Finalement, cet amendement a été rejeté avec l’adoption du budget par le biais de l’article 49.3 en janvier, le gouvernement ne prévoyant que le recrutement de dix inspecteurs pour 2026. En 2022, Gérald Darmanin, alors ministre de l’Intérieur, avait annoncé le recrutement de 100 inspecteurs sur quatre ans. « En septembre, nous avons reçu la confirmation qu’il n’y a eu que 53 recrutements dans le cadre de ce budget, indique Christelle Oberholz, présidente de l’Unidec, syndicat des auto-écoles. Nous demandons à l’État de récupérer ces budgets alloués au recrutement d’inspecteurs et de les utiliser. »

**« Une urgence réelle »**

À Ille-et-Vilaine, Nicolas Boisseau, responsable des auto-écoles Erasmus à Rennes et Vitré, souligne que ces délais génèrent du stress chez les jeunes. « Ils s’inquiètent de devoir passer l’examen et de ne pas pouvoir le repasser rapidement s’ils échouent. Ils craignent de ne pas avoir leur permis pour l’été ou la rentrée », précise-t-il. D’autant plus que le taux de réussite au permis lors du premier examen est de 58 %, ce chiffre grimpe à 75 % si le candidat a suivi la formation de conduite accompagnée.

En raison du délai de formation des inspecteurs, qui s’étale de six à huit mois, « il y a une réelle urgence à prendre des décisions », alerte Benjamin Panis, président de l’Unic, syndicat des exploitants d’écoles de conduite. « Des solutions sont possibles, mais personne ne prend les mesures nécessaires, c’est-à-dire le recrutement d’inspecteurs du permis de conduire et l’augmentation des compétences des candidats, éléments fondamentaux pour la sécurité routière. »

**Un enjeu de sécurité routière**

Les acteurs de la formation à la conduite soulignent également l’enjeu de sécurité routière, alors que la mortalité routière a augmenté de 6 % en 2025, selon un bilan provisoire du ministère de l’Intérieur. En tout, 3.513 personnes ont perdu la vie sur les routes de France l’année dernière, les jeunes adultes âgés de 18 à 24 ans étant la catégorie la plus à risque.

Les représentants des auto-écoles et inspecteurs estiment que le minimum de formation doit être porté à 28 heures, s’alignant ainsi sur le nombre d’heures minimum obligatoire en conduite accompagnée. Fixé en 1990, le minimum réglementaire de 20 heures pour obtenir le permis est jugé insuffisant et inadapté à la complexité croissante du trafic actuel.

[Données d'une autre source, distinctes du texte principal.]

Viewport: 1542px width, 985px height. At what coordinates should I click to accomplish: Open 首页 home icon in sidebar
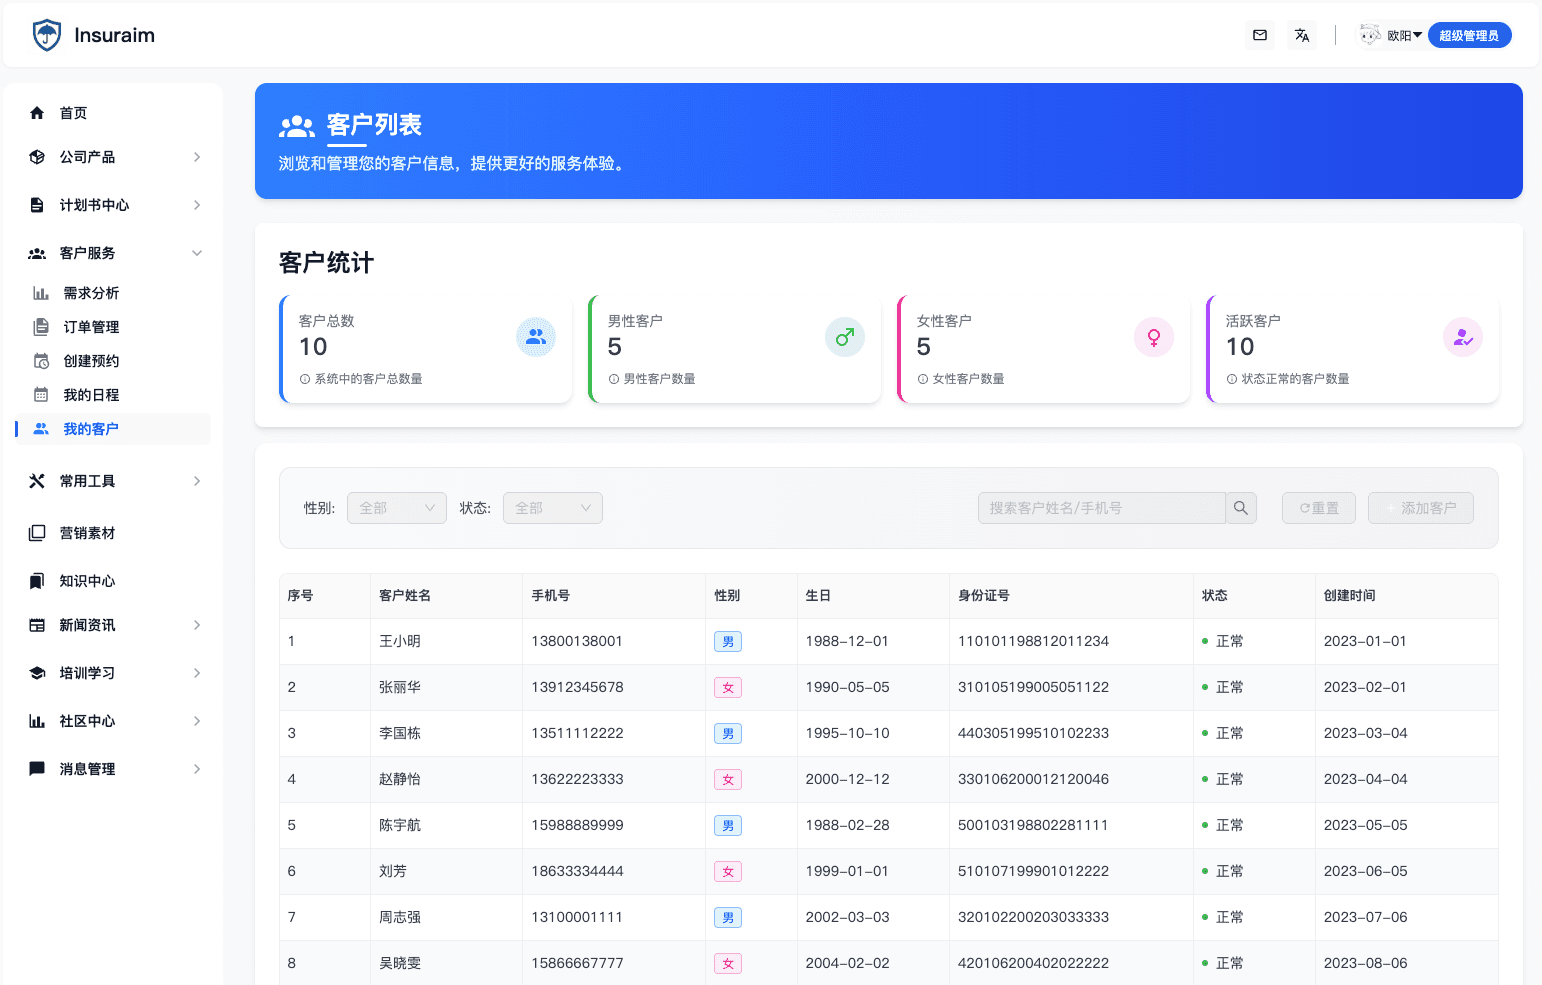pyautogui.click(x=37, y=112)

Une formation renforcée améliorerait le taux de réussite dès la première tentative et réduirait le nombre de demandes d’examens, soutiennent-ils.

« Le prix d’appel doit aussi être cohérent avec la réalité de la formation afin que les candidats n’aient pas de surprises en pensant payer seulement pour 20 heures », souligne Lorenzo Lefevre, vice-président du syndicat Mobilians. Certains candidats cherchent effectivement à passer le permis au bout de ces 20 heures alors qu’ils ne sont pas préparés, augmentant ainsi leur chance de subir un échec, ce qui au final alourdira le coût du permis avec les nouvelles tentatives et les heures supplémentaires.